──────── Material to process ────────
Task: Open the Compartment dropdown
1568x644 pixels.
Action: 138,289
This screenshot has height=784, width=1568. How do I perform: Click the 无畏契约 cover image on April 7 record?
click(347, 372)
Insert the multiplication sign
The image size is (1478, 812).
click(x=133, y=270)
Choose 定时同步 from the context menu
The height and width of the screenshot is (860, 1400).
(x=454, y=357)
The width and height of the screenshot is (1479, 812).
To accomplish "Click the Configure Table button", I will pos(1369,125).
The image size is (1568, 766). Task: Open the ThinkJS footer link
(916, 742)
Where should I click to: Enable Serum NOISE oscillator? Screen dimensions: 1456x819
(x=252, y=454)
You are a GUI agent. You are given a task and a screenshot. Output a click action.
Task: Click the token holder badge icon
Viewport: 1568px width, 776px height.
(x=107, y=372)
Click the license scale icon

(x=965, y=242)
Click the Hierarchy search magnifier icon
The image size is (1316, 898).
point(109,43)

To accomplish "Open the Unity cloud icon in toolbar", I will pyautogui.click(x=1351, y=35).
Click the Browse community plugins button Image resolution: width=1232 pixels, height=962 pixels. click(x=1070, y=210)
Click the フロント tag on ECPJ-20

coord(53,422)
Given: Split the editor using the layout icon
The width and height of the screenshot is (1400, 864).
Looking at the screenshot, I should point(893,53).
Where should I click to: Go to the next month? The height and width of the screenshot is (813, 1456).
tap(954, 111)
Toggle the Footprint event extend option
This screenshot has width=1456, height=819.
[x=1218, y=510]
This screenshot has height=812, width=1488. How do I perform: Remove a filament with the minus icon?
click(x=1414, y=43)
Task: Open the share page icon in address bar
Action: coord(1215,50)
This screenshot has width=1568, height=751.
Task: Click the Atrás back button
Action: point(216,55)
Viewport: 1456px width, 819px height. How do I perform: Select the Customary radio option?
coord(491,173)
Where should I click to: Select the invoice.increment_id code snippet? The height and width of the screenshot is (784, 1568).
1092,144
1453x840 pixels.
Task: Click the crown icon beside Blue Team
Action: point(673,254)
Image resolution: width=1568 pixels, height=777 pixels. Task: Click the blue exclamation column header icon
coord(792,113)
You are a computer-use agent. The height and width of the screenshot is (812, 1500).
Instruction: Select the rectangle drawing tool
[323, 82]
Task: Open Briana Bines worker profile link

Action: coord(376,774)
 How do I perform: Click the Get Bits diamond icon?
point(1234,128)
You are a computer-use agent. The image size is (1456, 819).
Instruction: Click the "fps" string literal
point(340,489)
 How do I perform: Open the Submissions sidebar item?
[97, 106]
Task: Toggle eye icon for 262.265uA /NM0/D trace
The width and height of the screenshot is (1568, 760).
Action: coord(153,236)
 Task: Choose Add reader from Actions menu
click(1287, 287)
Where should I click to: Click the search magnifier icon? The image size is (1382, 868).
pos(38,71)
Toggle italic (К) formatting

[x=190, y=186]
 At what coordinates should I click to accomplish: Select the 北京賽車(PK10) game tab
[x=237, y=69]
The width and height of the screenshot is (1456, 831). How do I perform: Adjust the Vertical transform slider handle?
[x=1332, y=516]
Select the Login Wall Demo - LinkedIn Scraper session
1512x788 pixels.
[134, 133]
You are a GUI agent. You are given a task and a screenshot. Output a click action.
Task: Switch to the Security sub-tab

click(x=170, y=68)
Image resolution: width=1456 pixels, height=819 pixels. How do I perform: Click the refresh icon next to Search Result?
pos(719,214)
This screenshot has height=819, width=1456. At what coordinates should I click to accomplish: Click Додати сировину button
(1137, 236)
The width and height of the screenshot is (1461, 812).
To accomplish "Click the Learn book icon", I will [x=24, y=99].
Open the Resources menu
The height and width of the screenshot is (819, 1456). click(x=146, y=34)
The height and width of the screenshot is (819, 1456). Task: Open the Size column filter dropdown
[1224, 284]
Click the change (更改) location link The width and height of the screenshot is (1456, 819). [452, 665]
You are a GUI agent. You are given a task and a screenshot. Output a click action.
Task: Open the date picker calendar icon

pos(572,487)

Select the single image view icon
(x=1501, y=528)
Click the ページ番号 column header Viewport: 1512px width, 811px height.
────────
## Work to complete:
Reproduce each of the entries exactly, omitting none.

## Solution to this problem:
Task: Open the Compartment dropdown
1568x644 pixels.
Action: 138,289
This screenshot has height=784, width=1568. How do I perform: Click the 无畏契约 cover image on April 7 record?
click(347, 372)
Insert the multiplication sign
The image size is (1478, 812).
click(x=133, y=270)
Choose 定时同步 from the context menu
The height and width of the screenshot is (860, 1400).
(x=454, y=357)
The width and height of the screenshot is (1479, 812).
To accomplish "Click the Configure Table button", I will pos(1369,125).
The image size is (1568, 766). Task: Open the ThinkJS footer link
(916, 742)
Where should I click to: Enable Serum NOISE oscillator? Screen dimensions: 1456x819
(x=252, y=454)
You are a GUI agent. You are given a task and a screenshot. Output a click action.
Task: Click the token holder badge icon
Viewport: 1568px width, 776px height.
(x=107, y=372)
Click the license scale icon

(x=965, y=242)
Click the Hierarchy search magnifier icon
The image size is (1316, 898).
point(109,43)

To accomplish "Open the Unity cloud icon in toolbar", I will pyautogui.click(x=1351, y=35).
Click the Browse community plugins button Image resolution: width=1232 pixels, height=962 pixels. click(x=1070, y=210)
Click the フロント tag on ECPJ-20

coord(53,422)
Given: Split the editor using the layout icon
The width and height of the screenshot is (1400, 864).
Looking at the screenshot, I should point(893,53).
Where should I click to: Go to the next month? The height and width of the screenshot is (813, 1456).
tap(954, 111)
Toggle the Footprint event extend option
This screenshot has width=1456, height=819.
[x=1218, y=510]
This screenshot has height=812, width=1488. How do I perform: Remove a filament with the minus icon?
click(x=1414, y=43)
Task: Open the share page icon in address bar
Action: coord(1215,50)
This screenshot has width=1568, height=751.
Task: Click the Atrás back button
Action: point(216,55)
Viewport: 1456px width, 819px height. How do I perform: Select the Customary radio option?
coord(491,173)
Where should I click to: Select the invoice.increment_id code snippet? The height and width of the screenshot is (784, 1568).
1092,144
1453x840 pixels.
Task: Click the crown icon beside Blue Team
Action: point(673,254)
Image resolution: width=1568 pixels, height=777 pixels. Task: Click the blue exclamation column header icon
coord(792,113)
You are a computer-use agent. The height and width of the screenshot is (812, 1500).
Instruction: Select the rectangle drawing tool
[323, 82]
Task: Open Briana Bines worker profile link

Action: coord(376,774)
 How do I perform: Click the Get Bits diamond icon?
point(1234,128)
You are a computer-use agent. The image size is (1456, 819).
Instruction: Click the "fps" string literal
point(340,489)
 How do I perform: Open the Submissions sidebar item?
[97, 106]
Task: Toggle eye icon for 262.265uA /NM0/D trace
The width and height of the screenshot is (1568, 760).
Action: coord(153,236)
 Task: Choose Add reader from Actions menu
click(1287, 287)
Where should I click to: Click the search magnifier icon? The image size is (1382, 868).
pos(38,71)
Toggle italic (К) formatting

[x=190, y=186]
 At what coordinates should I click to accomplish: Select the 北京賽車(PK10) game tab
[x=237, y=69]
The width and height of the screenshot is (1456, 831). How do I perform: Adjust the Vertical transform slider handle?
[x=1332, y=516]
Select the Login Wall Demo - LinkedIn Scraper session
1512x788 pixels.
[134, 133]
You are a GUI agent. You are given a task and a screenshot. Output a click action.
Task: Switch to the Security sub-tab

click(x=170, y=68)
Image resolution: width=1456 pixels, height=819 pixels. How do I perform: Click the refresh icon next to Search Result?
pos(719,214)
This screenshot has height=819, width=1456. At what coordinates should I click to accomplish: Click Додати сировину button
(1137, 236)
The width and height of the screenshot is (1461, 812).
To accomplish "Click the Learn book icon", I will [x=24, y=99].
Open the Resources menu
The height and width of the screenshot is (819, 1456). click(x=146, y=34)
The height and width of the screenshot is (819, 1456). Task: Open the Size column filter dropdown
[1224, 284]
Click the change (更改) location link The width and height of the screenshot is (1456, 819). [452, 665]
You are a GUI agent. You are given a task and a screenshot. Output a click action.
Task: Open the date picker calendar icon

pos(572,487)

Select the single image view icon
(x=1501, y=528)
Click the ページ番号 column header Viewport: 1512px width, 811px height.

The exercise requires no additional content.